2. Design practice, design practitioner, and identity
a. Articulate how your design practice shapes you, how you shape your design practice, and how your identity as a designer reflects your design practice.
i. Meaures: ability to reflect and articulate own design practice and identity.
b. Describe the habitus that shapes you as a designer, and how might you redesign your design practice.
i. Measures: able to describe some of the current factors that shape own design practice.
ii. Able to articulate how major forces that are shaping the future in turn affect design practice (e.g., 9 pathways WBSC plan for 2050).

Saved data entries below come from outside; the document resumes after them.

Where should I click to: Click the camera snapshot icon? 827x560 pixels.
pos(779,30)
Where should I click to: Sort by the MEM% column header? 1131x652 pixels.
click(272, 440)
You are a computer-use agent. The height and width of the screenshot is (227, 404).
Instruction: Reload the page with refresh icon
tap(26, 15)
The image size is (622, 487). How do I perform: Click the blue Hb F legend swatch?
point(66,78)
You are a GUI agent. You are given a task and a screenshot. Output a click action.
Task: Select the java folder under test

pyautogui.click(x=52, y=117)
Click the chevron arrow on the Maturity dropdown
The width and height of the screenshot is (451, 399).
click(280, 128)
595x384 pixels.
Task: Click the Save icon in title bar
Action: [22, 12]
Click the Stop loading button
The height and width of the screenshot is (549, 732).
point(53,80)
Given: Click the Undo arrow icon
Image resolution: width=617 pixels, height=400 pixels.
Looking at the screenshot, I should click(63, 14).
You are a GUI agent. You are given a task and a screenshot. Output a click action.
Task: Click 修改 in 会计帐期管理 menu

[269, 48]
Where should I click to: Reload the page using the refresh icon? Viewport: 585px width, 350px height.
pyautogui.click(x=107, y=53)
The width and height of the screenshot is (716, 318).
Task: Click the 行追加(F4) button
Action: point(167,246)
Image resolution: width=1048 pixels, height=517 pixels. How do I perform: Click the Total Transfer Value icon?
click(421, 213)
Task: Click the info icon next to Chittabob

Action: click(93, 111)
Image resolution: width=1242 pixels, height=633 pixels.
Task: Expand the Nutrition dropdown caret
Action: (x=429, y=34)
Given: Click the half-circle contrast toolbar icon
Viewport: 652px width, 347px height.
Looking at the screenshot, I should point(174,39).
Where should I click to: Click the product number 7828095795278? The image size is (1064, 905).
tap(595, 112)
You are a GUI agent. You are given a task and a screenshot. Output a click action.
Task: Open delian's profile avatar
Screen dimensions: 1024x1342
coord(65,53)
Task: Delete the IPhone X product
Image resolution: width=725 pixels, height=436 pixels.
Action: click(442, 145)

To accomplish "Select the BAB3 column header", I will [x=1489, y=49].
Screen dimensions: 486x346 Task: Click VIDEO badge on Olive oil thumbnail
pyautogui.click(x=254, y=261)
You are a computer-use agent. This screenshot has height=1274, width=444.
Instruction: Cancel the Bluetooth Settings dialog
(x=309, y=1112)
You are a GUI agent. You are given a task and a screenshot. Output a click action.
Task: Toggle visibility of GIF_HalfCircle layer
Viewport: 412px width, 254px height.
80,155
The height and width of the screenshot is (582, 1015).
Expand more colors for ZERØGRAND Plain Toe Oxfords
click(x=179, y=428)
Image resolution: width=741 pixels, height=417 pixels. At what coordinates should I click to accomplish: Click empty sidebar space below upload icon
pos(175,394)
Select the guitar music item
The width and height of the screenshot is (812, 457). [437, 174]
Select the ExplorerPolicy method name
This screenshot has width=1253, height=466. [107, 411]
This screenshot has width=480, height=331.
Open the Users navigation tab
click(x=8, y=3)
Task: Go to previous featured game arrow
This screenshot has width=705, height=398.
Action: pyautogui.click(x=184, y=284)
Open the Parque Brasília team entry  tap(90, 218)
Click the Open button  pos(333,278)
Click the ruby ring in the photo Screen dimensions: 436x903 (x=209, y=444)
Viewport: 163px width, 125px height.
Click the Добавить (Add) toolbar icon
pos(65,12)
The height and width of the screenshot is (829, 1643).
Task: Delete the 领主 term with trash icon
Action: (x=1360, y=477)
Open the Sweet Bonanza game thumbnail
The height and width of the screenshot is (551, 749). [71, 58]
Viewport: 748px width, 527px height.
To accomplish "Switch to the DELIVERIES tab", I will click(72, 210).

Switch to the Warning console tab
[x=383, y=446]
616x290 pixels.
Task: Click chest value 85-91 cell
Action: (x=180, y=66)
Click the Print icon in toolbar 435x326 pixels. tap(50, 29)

3. Learn to use long-range strategic scenarios to understand the forces that will create change that shapes the design of material culture, social environment, and politics.
a. Where do strategic scenarios come from, what they have been used for, and who uses them?
i. Measures: able to articulate what strategic scenarios are, who makes them, and how designers can use them.
b. What forces are captured in strategic scenarios?
i. Measures: able to articulate forces captured in strategic scenarios.
c. What are some limitations of strategic scenarios?
i. Measures: Able to critique strategic scenarios: what assumptions are being made, what is in and what is left out.
d. How might strategic scenarios inform design practice? Give an example for design 1.0, design 2.0, and design 3.0.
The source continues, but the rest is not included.